Nuclear GAPDH in cortical microglia mediates stress-induced cognitive inflexibility

• Published in: bioRxiv
• Main Authors: Ramos, Adirana, Ishizuka, Koko, Ho Namkung, Hayes, Lindsay N, Saito, Atsushi, Hayashida, Arisa, Srivastava, Rupali, Elkins, Noah, Palen, Trexy, Carloni, Elisa, Tsujimura, Tsuyoshi, Coleman Calva, Ikemoto, Satoshi, Rais, Rana, Slusher, Barbara S, Niwa, Minae, Saitoh, Toshiaki, Takimoto, Eiki, Sawa, Akira
• Format: Paper
• Language: English
• Published: Cold Spring Harbor Cold Spring Harbor Laboratory Press 16.09.2022
• Subjects: Cognitive ability; Glyceraldehyde; Glyceraldehyde-3-phosphate dehydrogenase; Glycolysis; Microglia
• DOI: 10.1101/2022.06.21.497065

We report a mechanism that underlies stress-induced cognitive inflexibility at the molecular level. In a mouse model under subacute stress in which deficits in rule shifting tasks were elicited, the nuclear glyceraldehyde dehydrogenase (N-GAPDH) cascade was activated specifically in microglia in the prelimbic cortex.
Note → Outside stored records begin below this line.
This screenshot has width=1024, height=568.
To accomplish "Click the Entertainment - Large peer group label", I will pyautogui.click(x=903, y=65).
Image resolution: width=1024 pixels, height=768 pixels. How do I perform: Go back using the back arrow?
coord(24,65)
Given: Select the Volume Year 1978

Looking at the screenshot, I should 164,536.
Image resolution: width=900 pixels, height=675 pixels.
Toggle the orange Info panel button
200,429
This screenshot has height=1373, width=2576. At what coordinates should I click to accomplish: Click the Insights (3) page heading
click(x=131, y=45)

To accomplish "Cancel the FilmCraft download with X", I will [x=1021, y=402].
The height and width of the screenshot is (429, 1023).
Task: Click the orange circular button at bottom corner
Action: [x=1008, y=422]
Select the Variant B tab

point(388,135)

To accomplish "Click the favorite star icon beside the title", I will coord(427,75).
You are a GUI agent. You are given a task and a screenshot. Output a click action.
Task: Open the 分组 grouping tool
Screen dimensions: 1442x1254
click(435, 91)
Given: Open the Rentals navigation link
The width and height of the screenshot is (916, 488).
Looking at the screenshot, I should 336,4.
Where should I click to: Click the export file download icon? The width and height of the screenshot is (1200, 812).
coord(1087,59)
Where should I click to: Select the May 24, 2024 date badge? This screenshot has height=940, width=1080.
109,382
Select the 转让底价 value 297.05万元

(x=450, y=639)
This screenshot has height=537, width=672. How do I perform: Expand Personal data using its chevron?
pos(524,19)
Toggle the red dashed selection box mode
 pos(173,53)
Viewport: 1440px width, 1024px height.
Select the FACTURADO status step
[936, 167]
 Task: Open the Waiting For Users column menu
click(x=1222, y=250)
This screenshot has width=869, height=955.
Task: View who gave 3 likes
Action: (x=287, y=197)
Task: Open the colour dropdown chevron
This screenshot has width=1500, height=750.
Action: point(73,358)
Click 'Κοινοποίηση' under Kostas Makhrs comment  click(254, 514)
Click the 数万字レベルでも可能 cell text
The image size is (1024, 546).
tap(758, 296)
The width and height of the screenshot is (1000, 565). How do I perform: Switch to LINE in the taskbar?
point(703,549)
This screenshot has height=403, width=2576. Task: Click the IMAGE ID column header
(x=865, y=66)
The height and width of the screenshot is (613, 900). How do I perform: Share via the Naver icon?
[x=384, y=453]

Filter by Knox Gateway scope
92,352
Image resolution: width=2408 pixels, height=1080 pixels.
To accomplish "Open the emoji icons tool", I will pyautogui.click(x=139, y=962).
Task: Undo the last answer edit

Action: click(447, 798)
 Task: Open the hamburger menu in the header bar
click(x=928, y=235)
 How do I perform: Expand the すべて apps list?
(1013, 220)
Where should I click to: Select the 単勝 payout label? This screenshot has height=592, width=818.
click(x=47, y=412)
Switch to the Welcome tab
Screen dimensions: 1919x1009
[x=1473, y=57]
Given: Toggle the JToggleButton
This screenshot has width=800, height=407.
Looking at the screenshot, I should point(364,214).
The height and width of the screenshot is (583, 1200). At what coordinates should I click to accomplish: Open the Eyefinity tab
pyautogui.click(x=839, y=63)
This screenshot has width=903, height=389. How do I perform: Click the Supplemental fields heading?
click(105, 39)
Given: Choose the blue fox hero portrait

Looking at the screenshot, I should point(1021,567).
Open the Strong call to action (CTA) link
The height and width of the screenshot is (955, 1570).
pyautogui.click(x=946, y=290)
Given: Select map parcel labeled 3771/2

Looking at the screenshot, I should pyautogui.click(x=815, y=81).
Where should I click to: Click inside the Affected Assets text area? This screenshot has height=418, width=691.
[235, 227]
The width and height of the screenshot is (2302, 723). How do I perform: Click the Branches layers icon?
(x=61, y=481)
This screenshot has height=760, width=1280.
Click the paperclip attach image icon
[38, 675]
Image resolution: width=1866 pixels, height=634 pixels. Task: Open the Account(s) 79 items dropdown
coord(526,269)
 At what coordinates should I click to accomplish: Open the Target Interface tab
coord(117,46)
The cognitive deficits were normalized with a pharmacological intervention with a compound (the RR compound) that selectively blocked the initiation of N-GAPDH cascade without affecting glycolytic activity. The normalization was also observed with a microglia-specific genetic intervention targeting the N-GAPDH cascade. Furthermore, hyperactivation of the prelimbic layer 5 excitatory neurons, which are known to be a neuronal substrate of cognitive inflexibility, was also normalized by the pharmacological and microglia-specific genetic interventions. The RR compound may offer a mechanism-driven, translational opportunity against stress-induced cognitive inflexibility. Taken together, we show a pivotal role of cortical microglia and microglia-neuron interaction in stress-induced cognitive inflexibility. We underscore the N-GAPDH cascade in microglia, which causally mediates stress-induced cognitive alteration. Competing Interest Statement The authors have declared no competing interest. Footnotes * The manuscript has been updated.